**Task item**
The line containing "[Frontline Club Home] (97, 32)" marks the start. Restate it and every following line through the end of the records exactly, and nothing else, leaving out the pictures.

++++++++++++++++++++

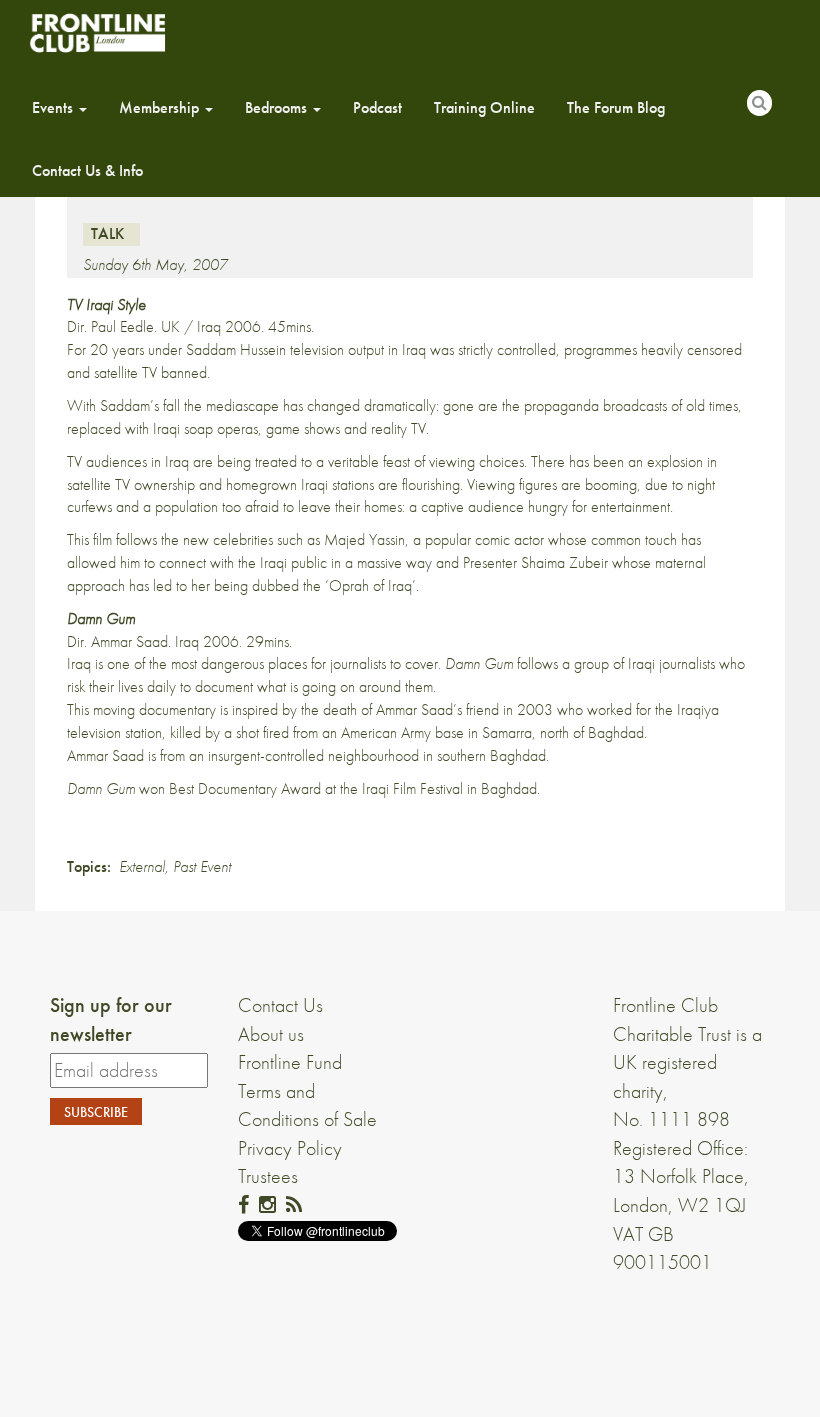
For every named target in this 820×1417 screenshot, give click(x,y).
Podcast (377, 107)
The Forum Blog (616, 107)
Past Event (202, 866)
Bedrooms (278, 107)
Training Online (484, 107)
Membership (161, 107)
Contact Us (280, 1005)
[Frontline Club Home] (97, 32)
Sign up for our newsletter (111, 1019)
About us (271, 1034)
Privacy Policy (290, 1148)
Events (54, 107)
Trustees (268, 1176)
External (142, 866)
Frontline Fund (290, 1062)
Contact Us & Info (87, 170)
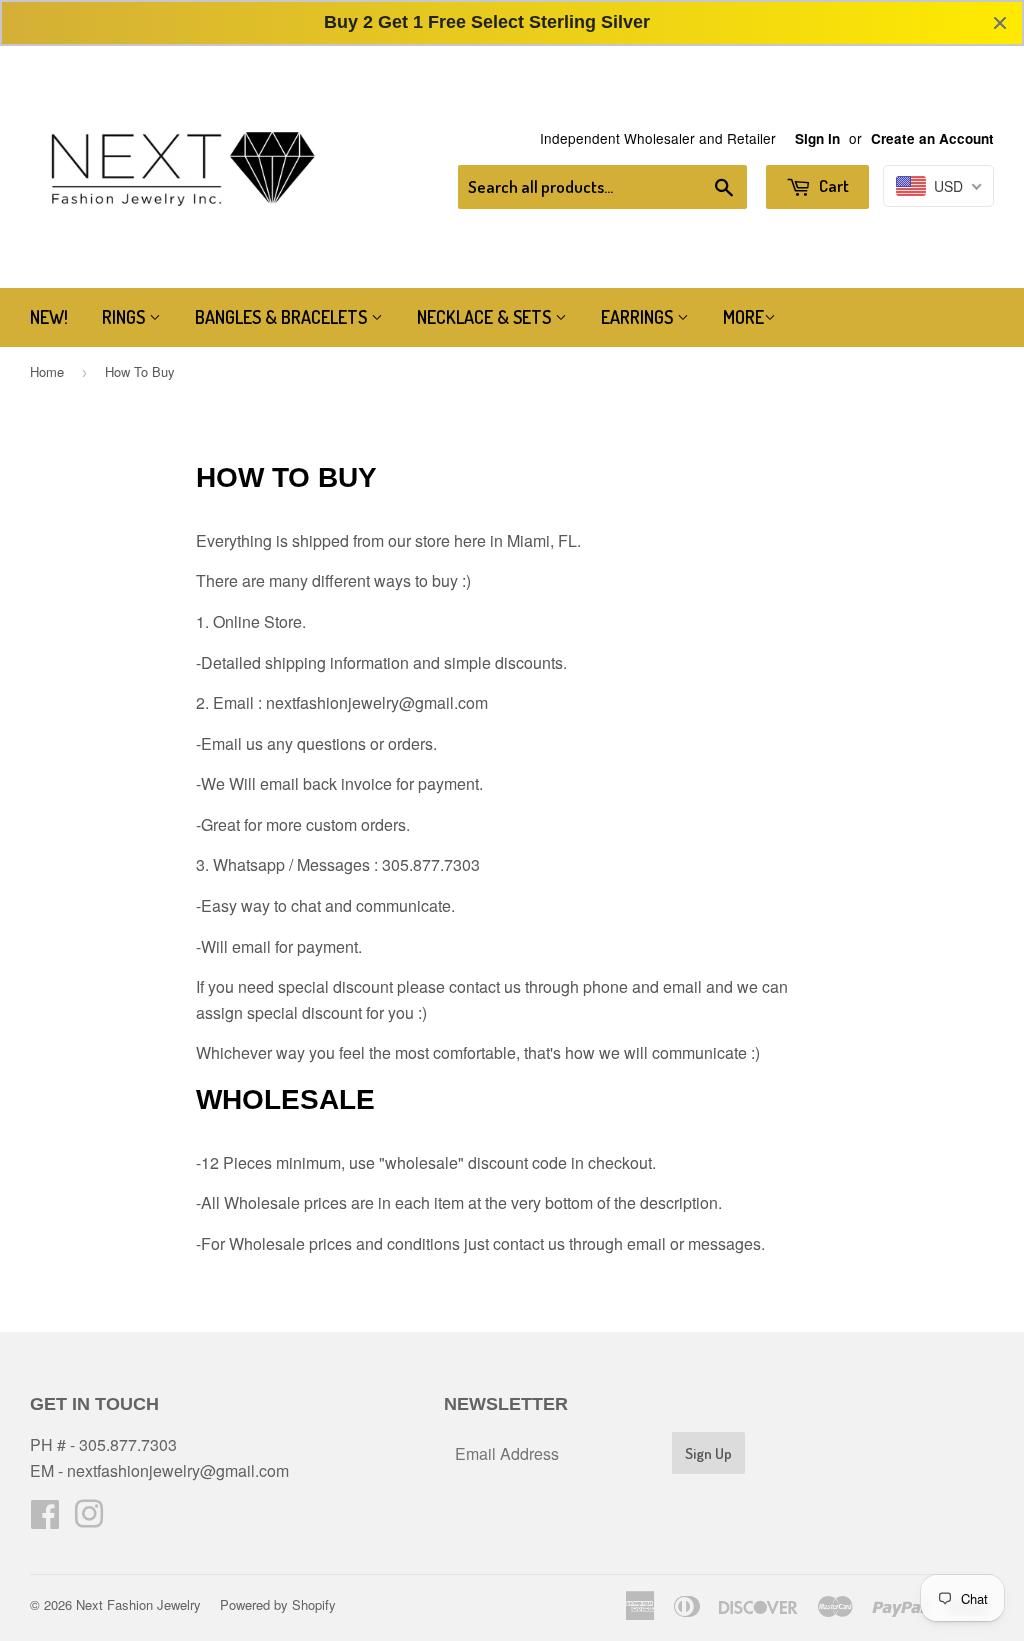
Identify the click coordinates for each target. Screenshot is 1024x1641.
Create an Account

++++++++++++++++++++

**Exercise response**
[Frontline Club Home] (97, 32)
Sign up for our newsletter (111, 1019)
About us (271, 1034)
Privacy Policy (290, 1148)
Events (54, 107)
Trustees (268, 1176)
External (142, 866)
Frontline Fund (290, 1062)
Contact Us & Info (87, 170)
Identify the click coordinates for each target. Screenshot is 1024x1641.
Create an Account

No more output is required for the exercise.